PROMPT>
Please print every record below exactly as it reads.

[[ PROVIDED ENTRIES open ]]

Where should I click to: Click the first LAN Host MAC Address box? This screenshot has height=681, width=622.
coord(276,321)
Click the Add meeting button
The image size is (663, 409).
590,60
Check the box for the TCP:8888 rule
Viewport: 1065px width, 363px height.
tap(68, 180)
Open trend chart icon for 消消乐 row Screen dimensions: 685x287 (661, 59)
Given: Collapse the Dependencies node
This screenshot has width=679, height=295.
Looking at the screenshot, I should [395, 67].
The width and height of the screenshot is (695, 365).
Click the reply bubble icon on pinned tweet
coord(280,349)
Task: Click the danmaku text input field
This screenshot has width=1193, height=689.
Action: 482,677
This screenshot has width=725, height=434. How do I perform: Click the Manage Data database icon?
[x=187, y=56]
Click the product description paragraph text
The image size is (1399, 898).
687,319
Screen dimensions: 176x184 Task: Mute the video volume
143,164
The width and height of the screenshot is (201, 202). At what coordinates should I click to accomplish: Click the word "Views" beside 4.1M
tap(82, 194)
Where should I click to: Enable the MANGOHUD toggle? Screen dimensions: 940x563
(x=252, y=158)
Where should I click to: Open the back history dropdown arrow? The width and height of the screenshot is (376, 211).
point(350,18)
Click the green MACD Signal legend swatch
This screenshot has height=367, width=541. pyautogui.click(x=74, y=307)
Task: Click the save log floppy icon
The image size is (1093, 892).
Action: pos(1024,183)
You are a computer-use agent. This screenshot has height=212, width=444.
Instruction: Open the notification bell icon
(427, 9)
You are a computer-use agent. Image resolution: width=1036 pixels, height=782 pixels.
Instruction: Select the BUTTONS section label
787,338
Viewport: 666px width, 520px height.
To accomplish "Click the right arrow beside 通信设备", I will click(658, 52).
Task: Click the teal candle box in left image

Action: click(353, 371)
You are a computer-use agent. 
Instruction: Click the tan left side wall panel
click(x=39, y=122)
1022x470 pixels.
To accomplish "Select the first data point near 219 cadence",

[[ PROVIDED ENTRIES closed ]]

OUTPUT>
Where should I click to: Click the first LAN Host MAC Address box? This screenshot has height=681, width=622.
coord(276,321)
Click the Add meeting button
The image size is (663, 409).
590,60
Check the box for the TCP:8888 rule
Viewport: 1065px width, 363px height.
tap(68, 180)
Open trend chart icon for 消消乐 row Screen dimensions: 685x287 (661, 59)
Given: Collapse the Dependencies node
This screenshot has width=679, height=295.
Looking at the screenshot, I should [395, 67].
The width and height of the screenshot is (695, 365).
Click the reply bubble icon on pinned tweet
coord(280,349)
Task: Click the danmaku text input field
This screenshot has width=1193, height=689.
Action: 482,677
This screenshot has width=725, height=434. How do I perform: Click the Manage Data database icon?
[x=187, y=56]
Click the product description paragraph text
The image size is (1399, 898).
687,319
Screen dimensions: 176x184 Task: Mute the video volume
143,164
The width and height of the screenshot is (201, 202). At what coordinates should I click to accomplish: Click the word "Views" beside 4.1M
tap(82, 194)
Where should I click to: Enable the MANGOHUD toggle? Screen dimensions: 940x563
(x=252, y=158)
Where should I click to: Open the back history dropdown arrow? The width and height of the screenshot is (376, 211).
point(350,18)
Click the green MACD Signal legend swatch
This screenshot has height=367, width=541. pyautogui.click(x=74, y=307)
Task: Click the save log floppy icon
The image size is (1093, 892).
Action: pos(1024,183)
You are a computer-use agent. This screenshot has height=212, width=444.
Instruction: Open the notification bell icon
(427, 9)
You are a computer-use agent. Image resolution: width=1036 pixels, height=782 pixels.
Instruction: Select the BUTTONS section label
787,338
Viewport: 666px width, 520px height.
To accomplish "Click the right arrow beside 通信设备", I will click(658, 52).
Task: Click the teal candle box in left image

Action: click(353, 371)
You are a computer-use agent. 
Instruction: Click the tan left side wall panel
click(x=39, y=122)
1022x470 pixels.
To accomplish "Select the first data point near 219 cadence",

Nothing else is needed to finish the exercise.